With a median student body size of 16, children of varying ages can get “personalized instruction” from a teacher in the same room at microschools, according to The Hill.

“What’s beautiful about it is that they’re not only in a small learning environment, which is enough to work for an awful lot of kids, but they really can truly be built around the specific needs of the particular learner that you’re serving,” CEO of the National Microschooling Center, Don Soifer, said on “NewsNation Now.” “It’s really one of the most exciting storylines we’ve seen in American education in a generation.”

How many microschools are there?

Soifer says there are about 1.5 million children who attend about 95,000 microschools in the United States.

The Hill writes that it’s “unclear” how many existed before 2020 or how many opened at the beginning of the pandemic, as many microschools just took the form of “informal learning pods” at first.

However, Soifer said in The Hill that the number “definitely jumped” during the 2020-21 academic year.

Who teaches in microschools?

Microschools, according to the Microschooling Center, can take the form of home-schooling, licensed private schools or unaccredited nonpublic schools.
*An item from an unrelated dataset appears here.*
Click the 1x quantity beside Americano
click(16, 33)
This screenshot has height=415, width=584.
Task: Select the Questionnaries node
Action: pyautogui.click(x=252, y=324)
They can even use public charter or traditional public school space if state and local rules allow for it, the Microschooling Center said.

“Many describe microschools as a ‘mid-point’ between traditional schooling and homeschooling,” EdChoice wrote in 2022. Most are parent-led, but others are affiliated with microschool “networks” offering paid, in-person instructors, the publication said. Lessons can take place in homes, libraries or community centers.
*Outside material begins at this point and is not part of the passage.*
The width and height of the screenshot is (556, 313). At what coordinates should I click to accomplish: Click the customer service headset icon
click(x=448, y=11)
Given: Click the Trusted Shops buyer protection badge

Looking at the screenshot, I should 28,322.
Whether microschool educators need to be licensed depends on which of these models it uses. Soifer said a little over half of microschool teachers are licensed educators, while others “bring backgrounds that are completely different.”

Most microschools are not accredited. A survey shared with The Hill from the National Microschooling Center found only 16% were accredited in their state. The Hill attributes this to the fact that many microschools are used for home-schooling students and do not need accreditation. In addition, home-school and private school regulations vary from state to state.

What do microschool supporters say?

Those who support microschools say that it gives children and parents a flexible schedule, as well as time and attention they might not get in a regular learning environment.

Microschools, Soifer said, do “terrific work,” especially when it comes to kids who may be neurodivergent, have special needs or who might otherwise not be doing well in other educational settings.

“It’s really about thriving,” Soifer said.

What do critics of microschools say?

Some have criticized microschools over concerns about the quality of education children are receiving in them.

Jen Jennings, director of Princeton University’s Education Research Section, said in The Hill that it was a lack of oversight and clarity in what coursework was being offered that led the U.S. to adopt more organized and unified school systems instead of the “one-room schoolhouses” microschool are based on.

“So, the concern with microschools … and any form of state-funded education where there is no quality backstop is that we simply just don’t know what kids are getting,” Jennings said.